Perhaps it's because I work as a Registered Nurse and come face-to-face with the crisis daily that it troubles me. Perhaps its because I see first hand Physicians over prescribing opioid painkillers and know the pressure they receive from drug companies, medical organizations, government agencies, and pain patient advocates to prescribe even more.
It could be my awareness that many of my patients suffering with chronic pain have crossed over to heroin abuse after getting hooked on over prescribed painkillers.
There's a great possibility though that it's none of the above. I believe what really gets to me is that I know first hand how drug addiction can permanently alter the lives of the addicted and their loved ones.
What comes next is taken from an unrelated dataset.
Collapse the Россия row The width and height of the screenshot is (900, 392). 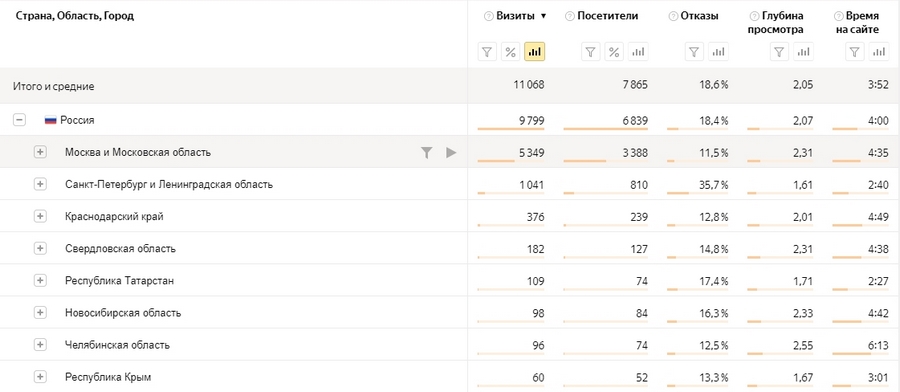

So with every over prescribed opioid I administer to my patients I secretly mourn my personal loss.
In the mid 70's when suburbanites were casually singing the words to the popular Simon & Garfunkel song "Bridge Over Troubled Water" which hinted to the proliferation of heroine use, my urban family was in the midst of crossing a troubled bridge of our own, leaving us without a father. In spite of my fathers often absence; (physically, emotionally and spiritually) his death in a Detroit crack house sealed the coffin of my childhood hopes for him; for us. Today's drug crisis is quite different.
Today drug addiction and overdose deaths are effecting white Americans more frequently than Blacks and Latinos. One reason for this disparity according to one recent report is that "doctors are more reluctant to prescribe painkillers to minorities, because doctors mistakenly believe that minority patients feel less pain or are more likely to misuse and sell drugs.
Regardless of whom is more effected; we are all in this together and we had entered a new age where in some states, doctors have filled out more painkiller prescriptions than there are people. Anti-anxiety drugs are involved in the increase of addiction and drug overdoses as well. Xanax and Valium are leading many to their grave.
I'm sure that the answer to the current crisis in the U.S. is complex and multi-faceted. However, one question keeps coming back to me; it is the same question I asked the day I visited my father laying in intense care with his bullet riddled head swollen to the size of a basketball. Why Is Everybody "Snowed"?